Origine et histoire de l'Église Saint-Nizier
L'église Saint-Nizier, située place Saint-Nizier dans le 2e arrondissement de Lyon, est un monument religieux majeur de la ville. Dédiée à Nizier, évêque de Lyon au VIe siècle, elle est attestée dès le Haut Moyen Âge. Son importance grandit avec l’essor politique et économique de Lyon après l’an mille, créant des tensions avec la cathédrale Saint-Jean. L’édifice actuel, reconstruit aux XIVe et XVe siècles en style gothique flamboyant, remplace une basilique plus ancienne dont les origines remontent peut-être à un temple romain dédié à Attis ou à un cimetière antique.
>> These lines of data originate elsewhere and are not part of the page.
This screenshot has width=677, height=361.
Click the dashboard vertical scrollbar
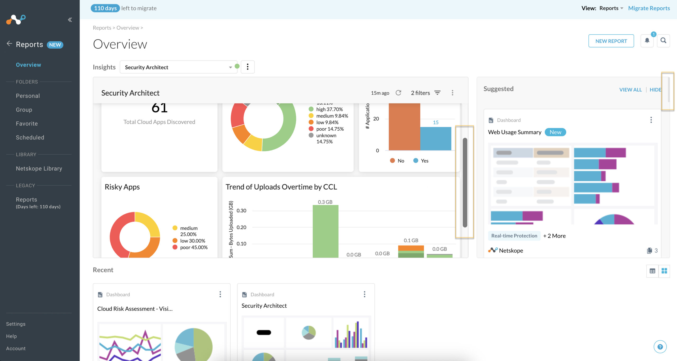pyautogui.click(x=465, y=182)
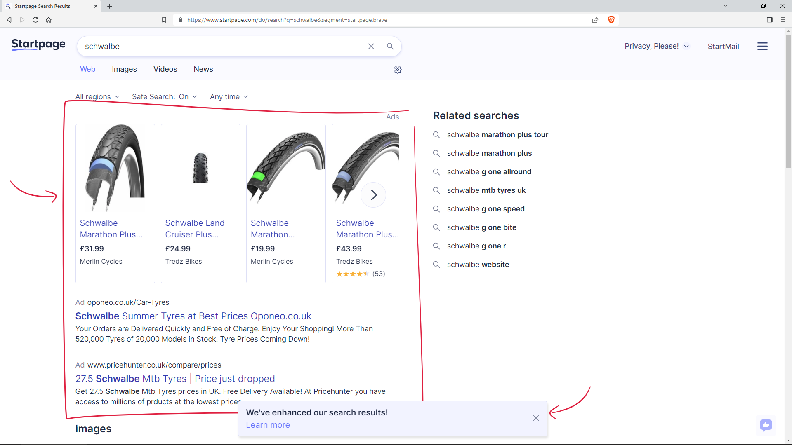
Task: Switch to the Images tab
Action: (124, 69)
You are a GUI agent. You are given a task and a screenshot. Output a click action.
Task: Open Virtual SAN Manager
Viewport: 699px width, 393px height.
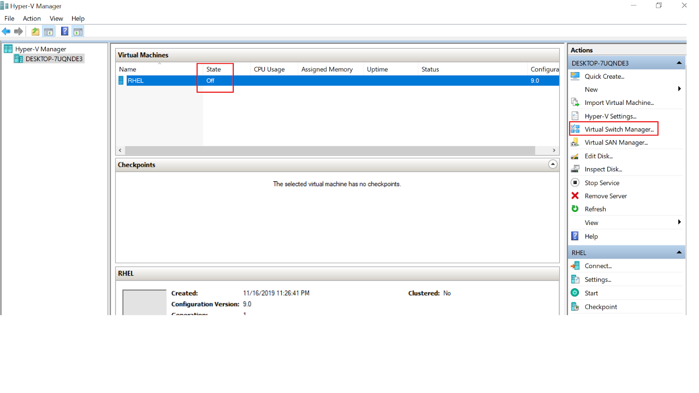(x=616, y=142)
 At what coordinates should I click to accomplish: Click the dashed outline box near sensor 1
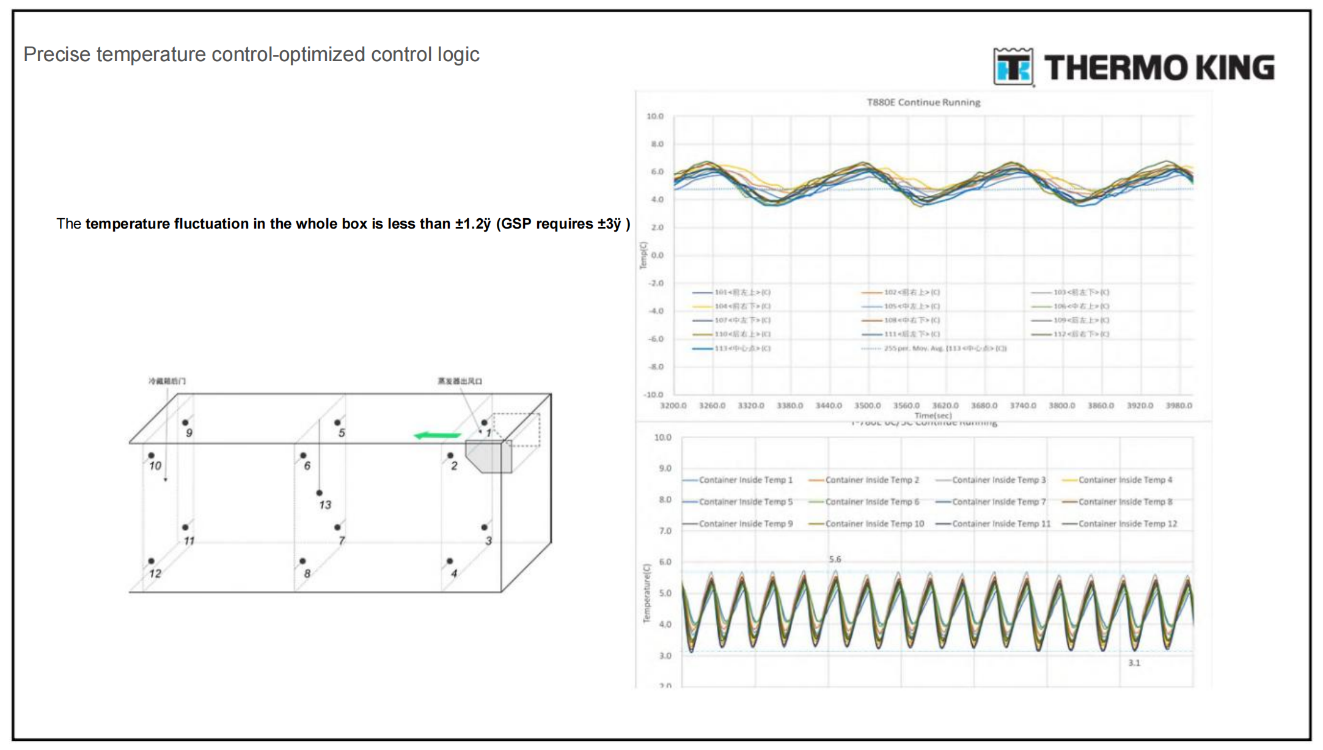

La reconstruction gothique s’étale du XIVe au XVe siècle, avec des interruptions dues à la peste de 1348 et aux conflits de la guerre de Cent Ans. Le clocher nord, achevé en 1481, abrite une horloge médiévale toujours en fonction. L’église devient un symbole de la bourgeoisie lyonnaise, opposée aux élites cléricales de Saint-Jean. Son architecture, marquée par des voûtes audacieuses et une façade composite (gothique, Renaissance et néogothique), reflète cette rivalité. La crypte, datant du Ve siècle, conserve des mosaïques du XIXe siècle évoquant les martyrs de Lyon.
Au XVIe siècle, Saint-Nizier est pillée par les huguenots, puis restaurée. Elle abrite des œuvres d’art notables, comme une statue de Coysevox et des vitraux de Lucien Bégule. Classée monument historique en 1840, elle subit des dégradations pendant la Révolution, servant même de dépôt de farine. Au XIXe siècle, des restaurations néogothiques achèvent la façade et ajoutent le clocher sud. L’église reste un lieu de culte actif, marqué par des événements comme l’occupation par des prostituées en 1975.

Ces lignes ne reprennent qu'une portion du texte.